An interview with Prof. Joshua Landis addressed some important questions about Syria’s future. Read the interview if you want to see how Landis views where things are headed. I just wanted to flag some questions it left me pondering:
Does the Kurdish region of Syria remain autonomous or even become independent? Does the US use that region as a military ally and base, in part to be less dependent on Turkey (Erdogan) and Iraq (too close with Iran)? Does Turkey eventually accept – rather than oppose – an autonomous Kurdish region in Syria, as it eventually did with the Kurdish autonomous region in Iraq?
How long will Jordan, the US, and Saudi Arabia seek to maintain a pocket of supportive militias in the southern Daraa province as a source of leverage versus the Assad government? Will the US require some concessions (what?) vis a vis Iran and Hezbollah’s presence in Syria before relenting for fear that Hezbollah could use control of southern Syria to get closer to border with Israel, its adversary?

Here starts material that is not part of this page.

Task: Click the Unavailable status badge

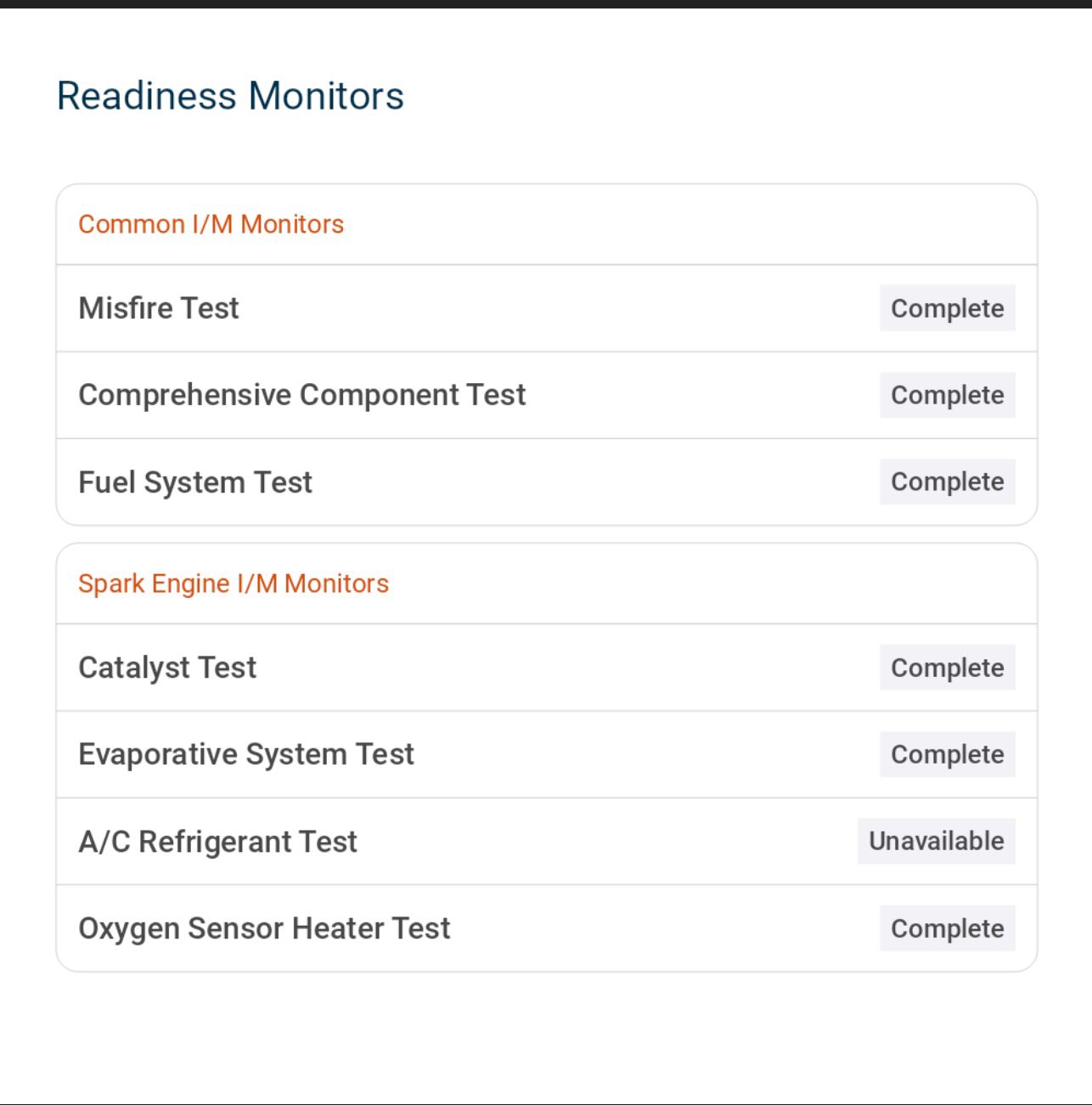Action: pos(936,841)
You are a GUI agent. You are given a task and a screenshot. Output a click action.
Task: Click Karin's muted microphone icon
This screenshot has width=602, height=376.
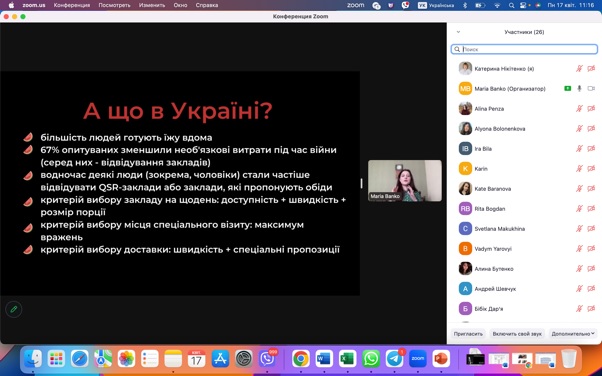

Can Alawite-led Syrian (secular) nationalism maintain supremacy over “a very powerful Sunni national spirit” whose organizational manifestations – ISIS, AQ, other Islamists – mostly have been defeated in the civil war? Will that Sunni spirit rise again to challenge the Syrian state? Is it just a question of when, not if, that happens?
Can the Assad state re-establish itself as a strong state in the territory it controls? Or is it more likely to remain weak and rely on greater de-centralization than pre-2011 in terms of things like the provision of social welfare and state services, tax collection, and the control of security personnel?